The Attack Technique
DragonForce has not described initial access in the EPB post, and no IOCs have been released. Open-source reporting on the group's prior intrusions describes a tooling pattern centered on hands-on-keyboard operations: Mimikatz for credential harvesting from LSASS, Advanced IP Scanner and SoftPerfect NetScan for internal network mapping, and PingCastle for Active Directory enumeration and trust path analysis. This stack is consistent with operators who land via exposed RDP, VPN appliances missing patches, or phishing-delivered loaders, then pivot toward domain dominance before staging exfiltration and deploying the locker. The group's overall victim count and track record remain limited in open sources, which warrants additional skepticism toward unverified claims.

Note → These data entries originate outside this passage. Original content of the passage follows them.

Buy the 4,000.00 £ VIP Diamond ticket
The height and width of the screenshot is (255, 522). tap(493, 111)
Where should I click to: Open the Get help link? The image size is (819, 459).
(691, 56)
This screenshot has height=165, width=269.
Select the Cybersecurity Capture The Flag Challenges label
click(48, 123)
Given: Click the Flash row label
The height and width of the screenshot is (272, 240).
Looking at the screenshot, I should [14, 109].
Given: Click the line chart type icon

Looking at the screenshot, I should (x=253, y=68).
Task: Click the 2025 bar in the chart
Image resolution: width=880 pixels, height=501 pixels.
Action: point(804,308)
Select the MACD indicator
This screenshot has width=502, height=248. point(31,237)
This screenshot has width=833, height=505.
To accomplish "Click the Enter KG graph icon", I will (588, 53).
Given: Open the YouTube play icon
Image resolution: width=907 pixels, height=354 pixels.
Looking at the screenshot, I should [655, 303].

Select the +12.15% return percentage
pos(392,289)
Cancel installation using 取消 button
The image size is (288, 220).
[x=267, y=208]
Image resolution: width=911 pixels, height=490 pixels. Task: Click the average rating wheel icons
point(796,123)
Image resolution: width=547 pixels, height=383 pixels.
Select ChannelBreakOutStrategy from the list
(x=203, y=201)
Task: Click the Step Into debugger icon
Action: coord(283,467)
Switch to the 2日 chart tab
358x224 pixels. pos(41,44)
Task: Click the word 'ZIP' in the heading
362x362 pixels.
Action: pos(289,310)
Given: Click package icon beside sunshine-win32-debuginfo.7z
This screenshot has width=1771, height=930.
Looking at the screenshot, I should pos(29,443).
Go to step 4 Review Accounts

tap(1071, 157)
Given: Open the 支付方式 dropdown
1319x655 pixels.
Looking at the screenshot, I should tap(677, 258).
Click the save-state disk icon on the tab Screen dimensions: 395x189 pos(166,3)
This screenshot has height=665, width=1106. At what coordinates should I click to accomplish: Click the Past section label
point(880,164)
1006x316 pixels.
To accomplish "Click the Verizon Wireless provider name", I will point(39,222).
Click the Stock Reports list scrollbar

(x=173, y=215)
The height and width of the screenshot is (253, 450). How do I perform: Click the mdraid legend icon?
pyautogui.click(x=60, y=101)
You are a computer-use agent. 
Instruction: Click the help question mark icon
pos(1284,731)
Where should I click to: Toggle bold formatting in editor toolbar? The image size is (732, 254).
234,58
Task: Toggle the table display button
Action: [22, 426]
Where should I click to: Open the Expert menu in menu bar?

What Organizations Should Do
- Hunt for the DragonForce tooling fingerprint: Mimikatz execution patterns, unsigned Advanced IP Scanner and NetScan binaries on non-admin workstations, and PingCastle runs outside of sanctioned audit windows.
- Enforce phishing-resistant MFA on all VPN, RDP gateways, Microsoft 365, and remote management tooling, and audit for legacy authentication paths that bypass it.
- Tier and isolate Active Directory: restrict Domain Admin logons to Privileged Access Workstations, deploy LAPS, and remediate the high-risk findings PingCastle would surface before the adversary does.
- Validate that backups are immutable, off-domain, and tested for restore, and segment file shares so a single compromised account cannot enumerate the entire data estate.
- Insurance agencies specifically: review NAIC Model Law and state-specific incident response and notification obligations now, before an incident forces a 72-hour scramble, and confirm cyber insurance carrier contact paths.